In vista dell’8 marzo, la presidente del consiglio comunale di Rimini Giulia Corazzi ha scritto una lettera aperta in cui pone anche alcune riflessioni su un recente episodio riportato dalla stampa nazionale in cui una consigliera comunale ha invitato una collega a dimettersi perché incinta.
“Gentile redazione,
si deve forse dichiarare se si è madri quando si accetta di sedersi nei banchi di un Consiglio Comunale? A pochi giorni dall’8 marzo, Giornata Internazionale della Donna, un episodio apparso sulla stampa nazionale ci costringe a scontrarci con questa domanda: durante una recente seduta di un’assemblea comunale, una consigliera ha invitato infatti un’altra donna a dimettersi perché incinta. Sono frasi che, oltre a lasciarci un certo senso di incredulità, ci riportano a pregiudizi stantii e ingabbianti, ma purtroppo mai del tutto lasciati alle spalle, sintomo di quanto certi modelli culturali siano ancora profondamente radicati. Si tratta di una evidente contraddizione: da un lato si parla di ‘sostegno alla natalità’ e ‘inverno demografico’, dall’altro si continua a riproporre l’idea che la maternità non sia conciliabile con un incarico pubblico o un qualsiasi percorso professionale
A Rimini, ad esempio, abbiamo previsto la possibilità di collegarsi da remoto al Consiglio (che conta 22 uomini e 11 donne) per chi ha una motivazione valida, venendo incontro non solo ai giovani, che spesso sono studenti fuori sede, ma anche ai genitori, padri e madri, indistintamente. Non a caso, questa opportunità ci viene richiesta molto dai padri, a dimostrazione che la cura della famiglia non è e non deve essere solo una prerogativa femminile. L’idea che sottende lo strumento è infatti quella di superare la vecchia liturgia secondo cui è la donna che deve rinunciare, fare un passo indietro, mettersi da parte. Per costruire una società più giusta, servono misure concrete: potenziamento dei servizi per l’infanzia, politiche di conciliazione e congedi di paternità, licenziando – questo sì – il preconcetto che scarica solo sulle donne le scelte familiari.

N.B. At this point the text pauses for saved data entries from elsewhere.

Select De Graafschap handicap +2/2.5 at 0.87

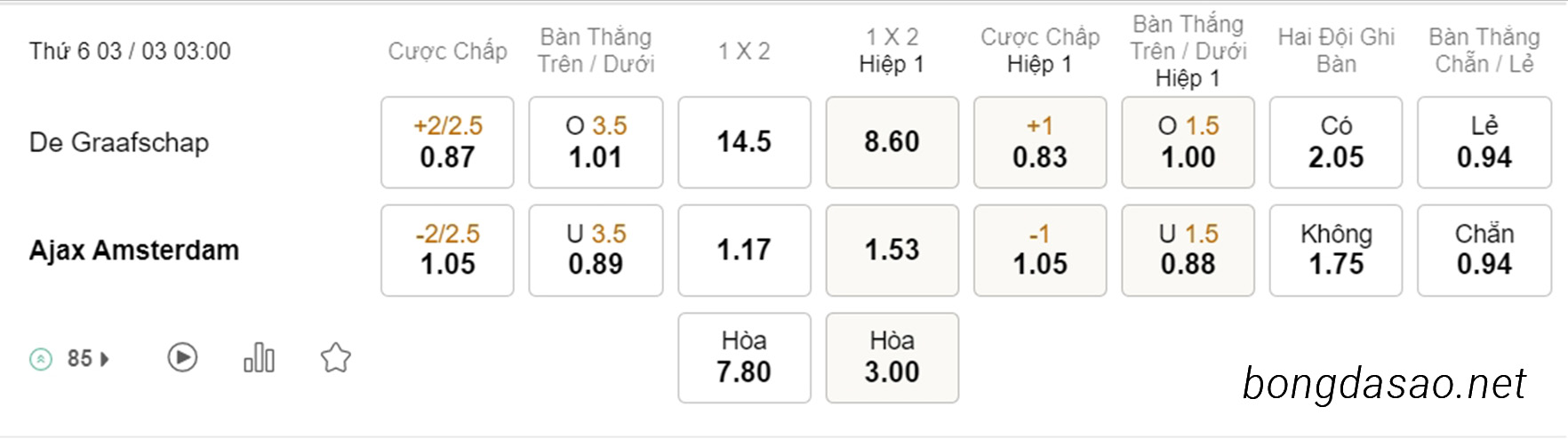(x=447, y=142)
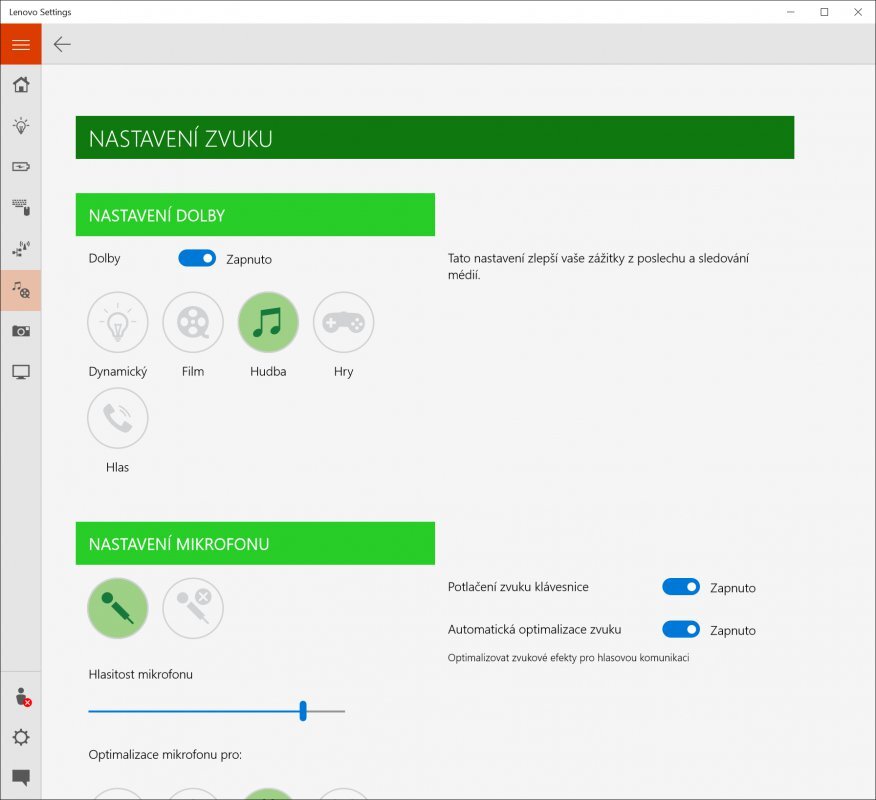
Task: Expand the hamburger navigation menu
Action: pyautogui.click(x=21, y=45)
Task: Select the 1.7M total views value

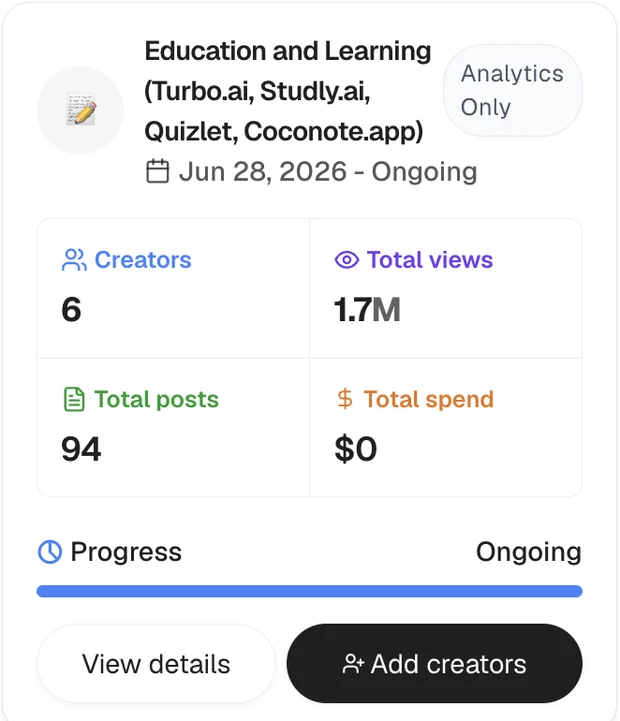Action: tap(367, 309)
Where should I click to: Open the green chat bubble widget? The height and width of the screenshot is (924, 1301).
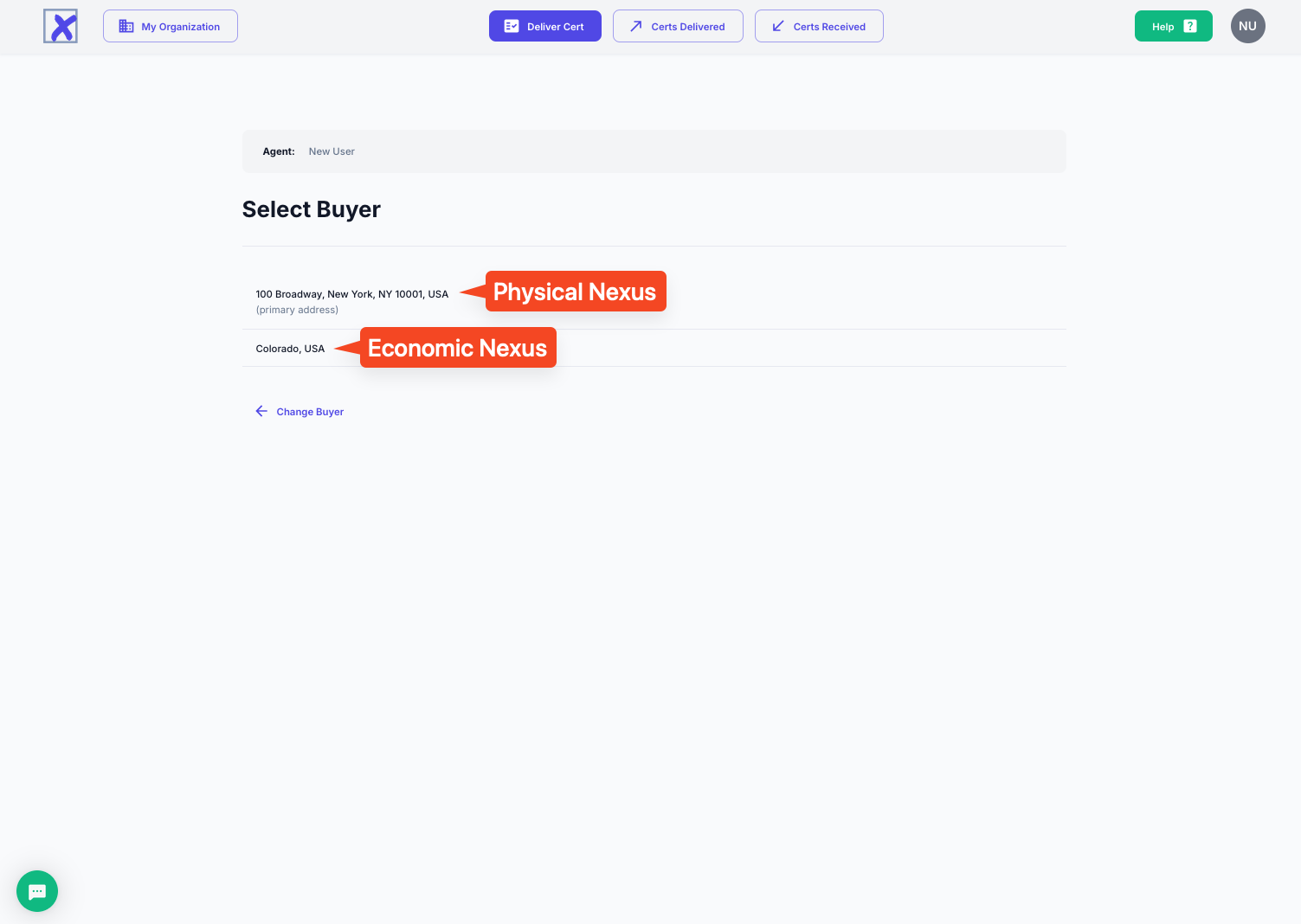tap(37, 891)
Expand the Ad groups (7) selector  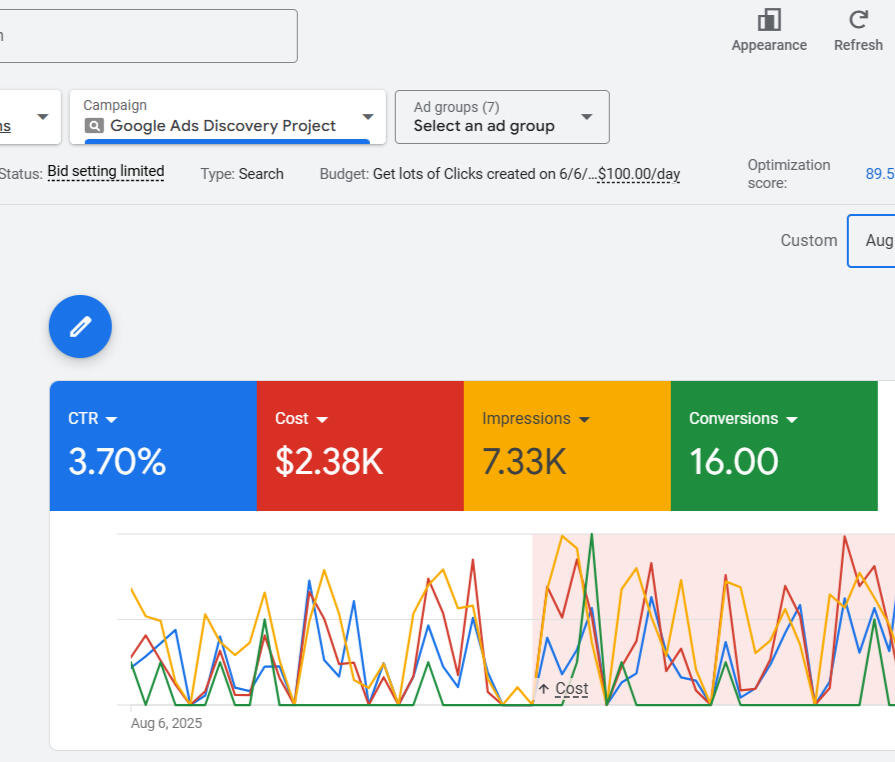tap(587, 117)
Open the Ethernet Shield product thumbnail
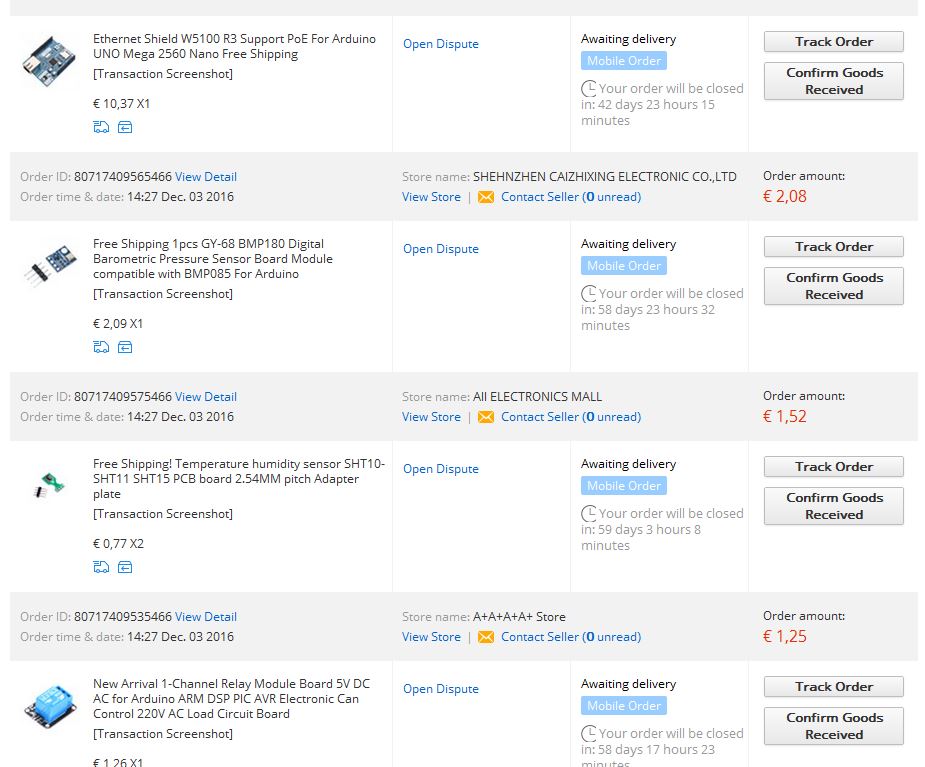Image resolution: width=925 pixels, height=767 pixels. (x=49, y=60)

Eppure, l’uscita di quella consigliera ci obbliga a fare i conti con un l’idea che non sia possibile conciliare maternità e carriera, lavoro e famiglia. È un luogo comune radicato in un sistema da cui discendono disparità economiche e professionali che le statistiche ci confermano puntualmente.
È responsabilità di tutte e tutti noi combattere questi stereotipi e proporre modelli di vera parità, dando le stesse possibilità a uomini e donne, a madri e padri. Per farlo, mi auguro che sempre più enti locali, come quello riminese, sperimentino soluzioni volte a migliorare l’equilibrio tra vita lavorativa e personale. In quest’ottica, il collegamento da remoto può favorire e ampliare la partecipazione, offrendo una flessibilità utile a chiunque ne abbia bisogno e contribuendo a un cambiamento che ci riguarda tutte e tutti“.